William Greener (born 1806, Felling, near Newcastle upon Tyne, Northumberland, Eng.—died 1869) was a U.S. gunmaker and inventor who developed an early self-expanding rifle bullet, a predecessor of the later widely used Minié projectile.
Muzzle-loading rifles required a bullet smaller than the bore so it could easily be rammed into the muzzle and then, paradoxically, as large as the bore so that upon firing it would snugly fill the grooves and fully use the force of the powder gases. A number of inventors had already devised self-expanding bullets when, in 1836, Greener developed such a bullet consisting of a flat-ended oval ball with a cavity in which a metal plug was inserted. When the gun fired, the plug drove forward and caused the bullet to expand and engage the rifle grooves.
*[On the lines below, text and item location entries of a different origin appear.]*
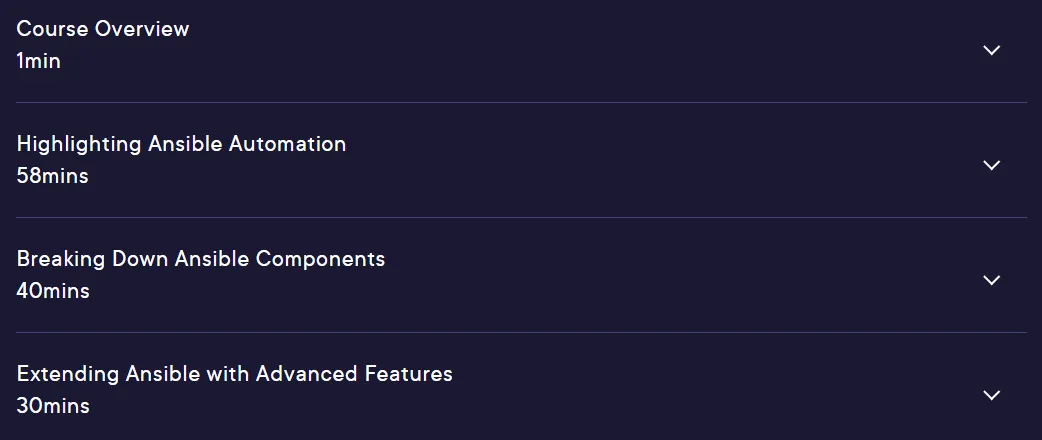Image resolution: width=1042 pixels, height=440 pixels.
Task: Click the 30mins duration text
Action: click(x=53, y=406)
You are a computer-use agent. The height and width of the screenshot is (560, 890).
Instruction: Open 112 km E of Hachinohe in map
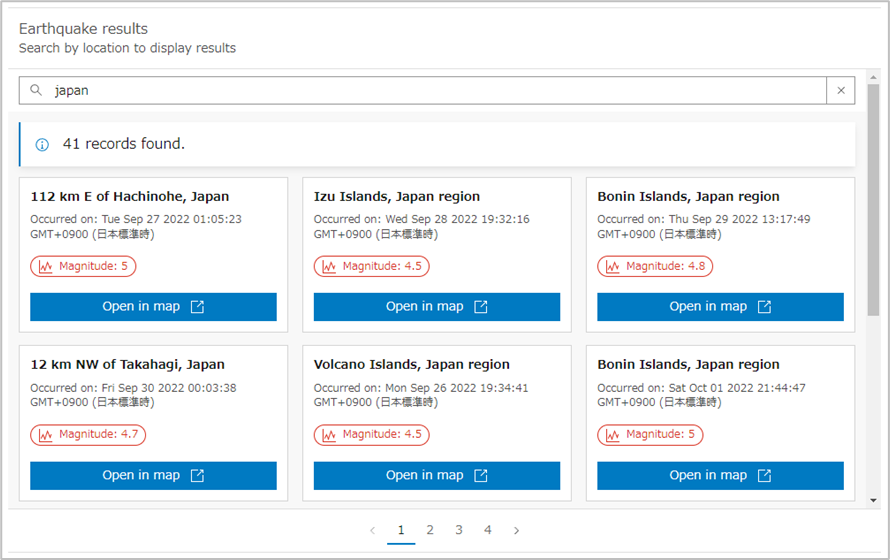point(153,307)
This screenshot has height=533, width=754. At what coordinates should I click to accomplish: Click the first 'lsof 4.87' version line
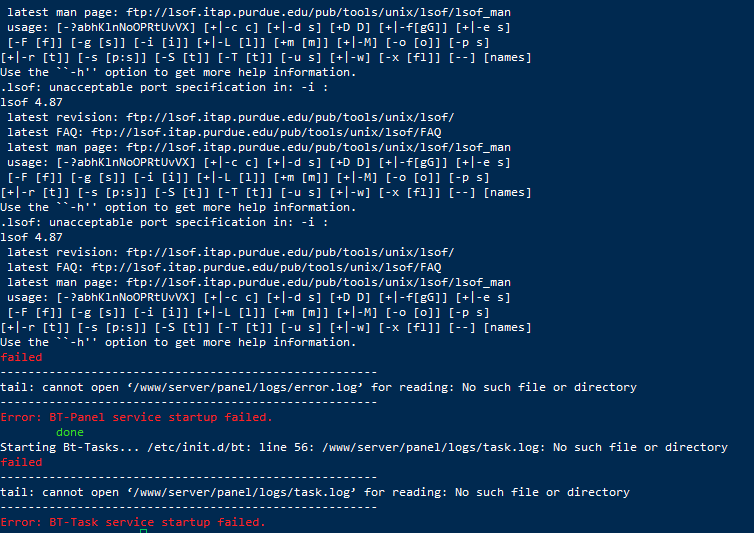tap(31, 102)
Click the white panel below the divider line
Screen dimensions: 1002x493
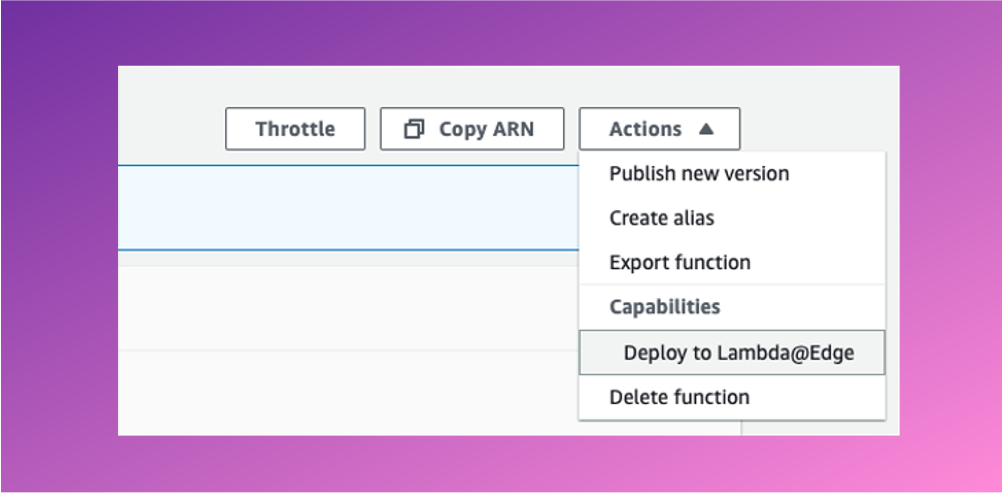pyautogui.click(x=348, y=393)
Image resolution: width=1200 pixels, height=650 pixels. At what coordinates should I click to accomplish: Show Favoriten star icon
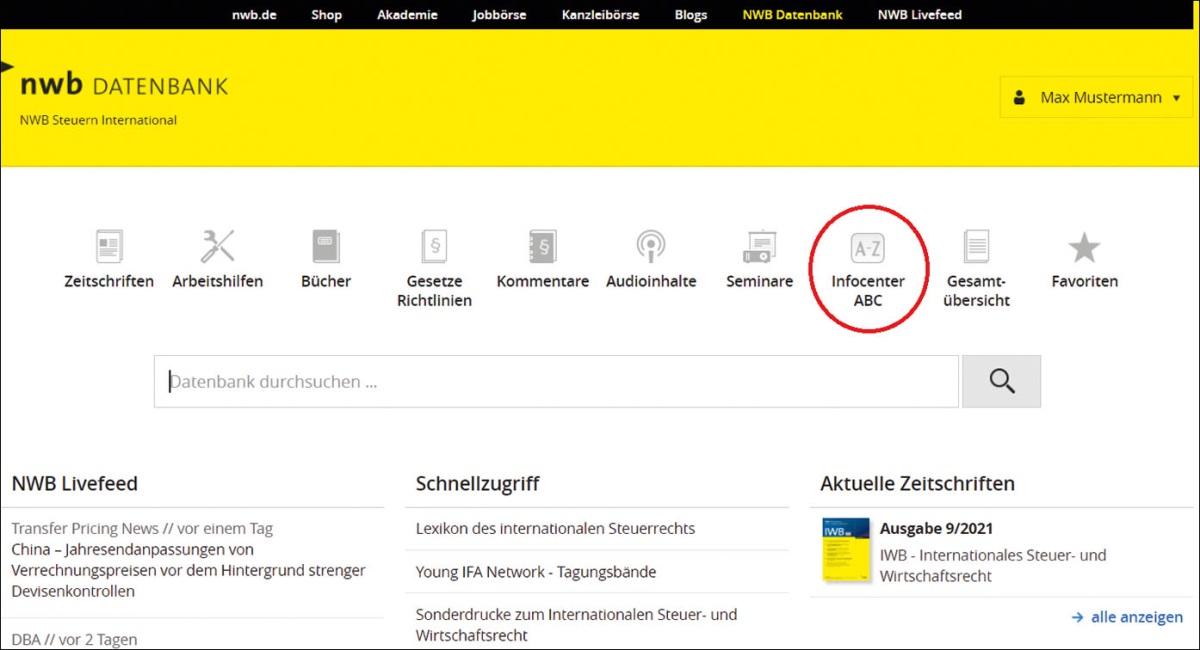click(x=1084, y=247)
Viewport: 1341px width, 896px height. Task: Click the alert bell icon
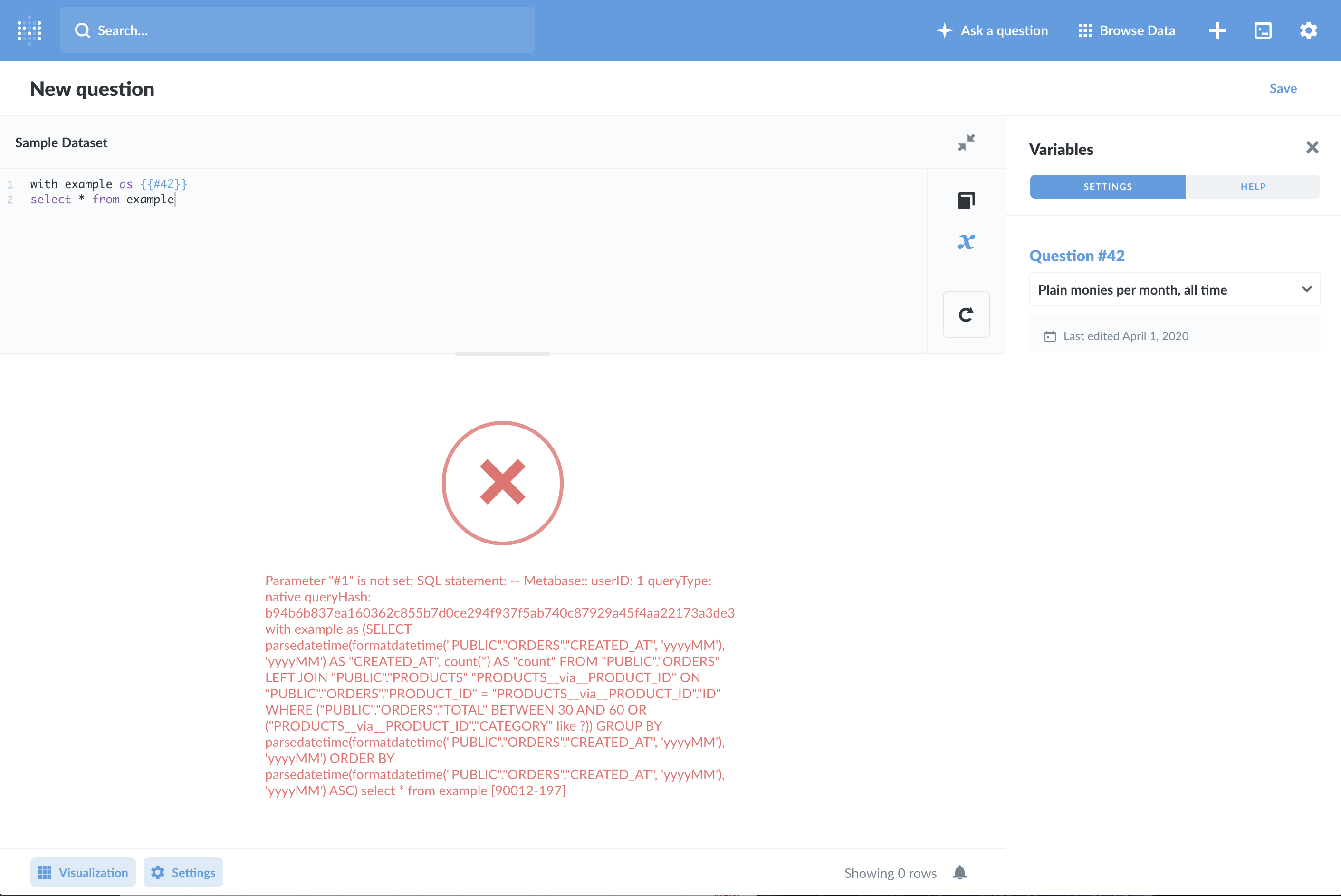tap(960, 873)
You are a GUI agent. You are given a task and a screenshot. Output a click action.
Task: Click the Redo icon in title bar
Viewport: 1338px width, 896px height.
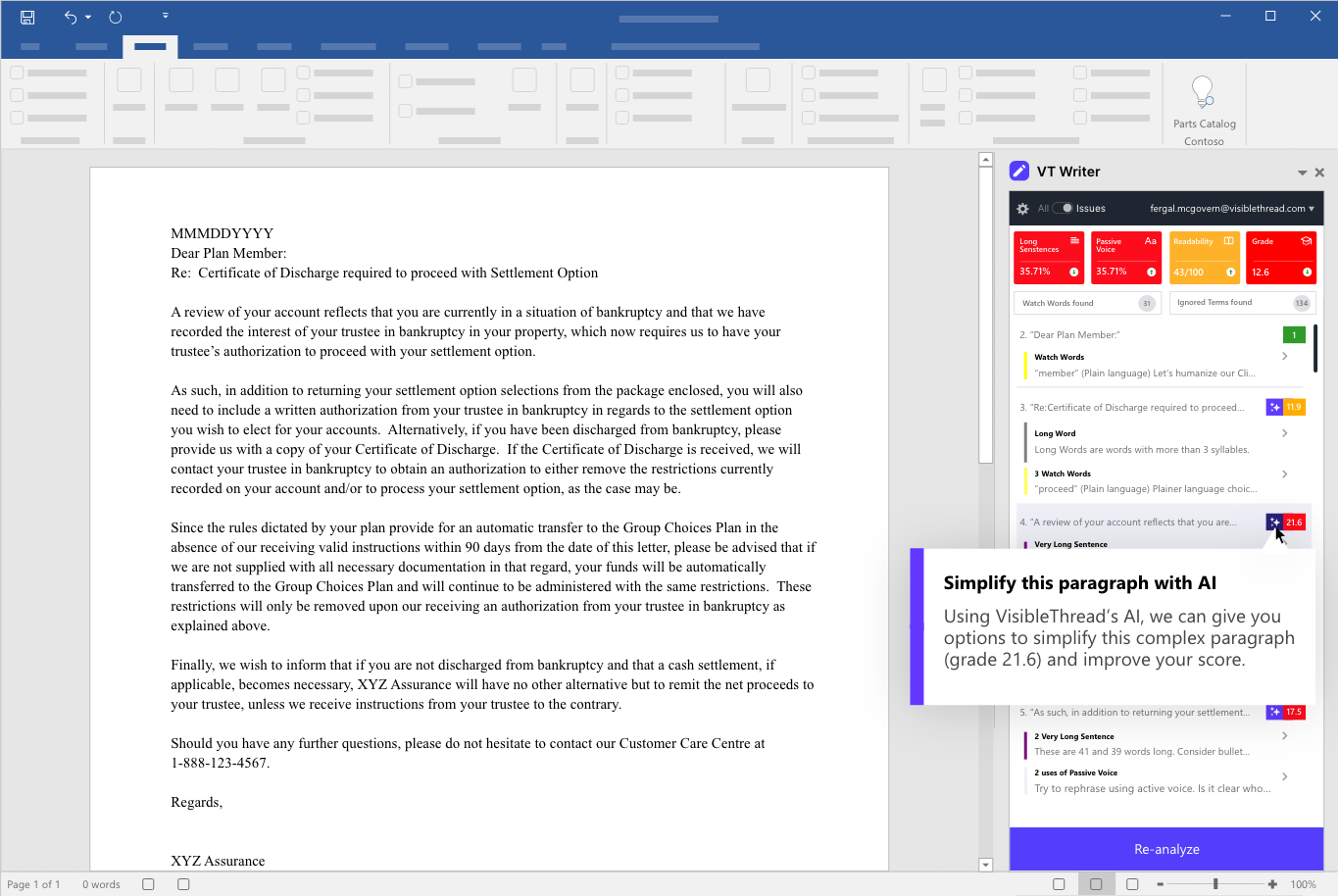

Greener submitted his invention to the British government, but it was rejected; later, when a French captain, Claude Minié, received £20,000 from the British government for a similar bullet, Greener sued for plagiarism and ultimately was awarded £1,000. Greener was the author of several books on gunnery; he also patented inventions in other fields, such as a process (co-invented by W.E. Strait) for the manufacture of pencils from the hard graphite carbon deposited in the interior of gas retorts.
His son, William Wellington Greener (1834–1921), invented a new type of shotgun mechanism and wrote several books, including The Gun and Its Development (1881).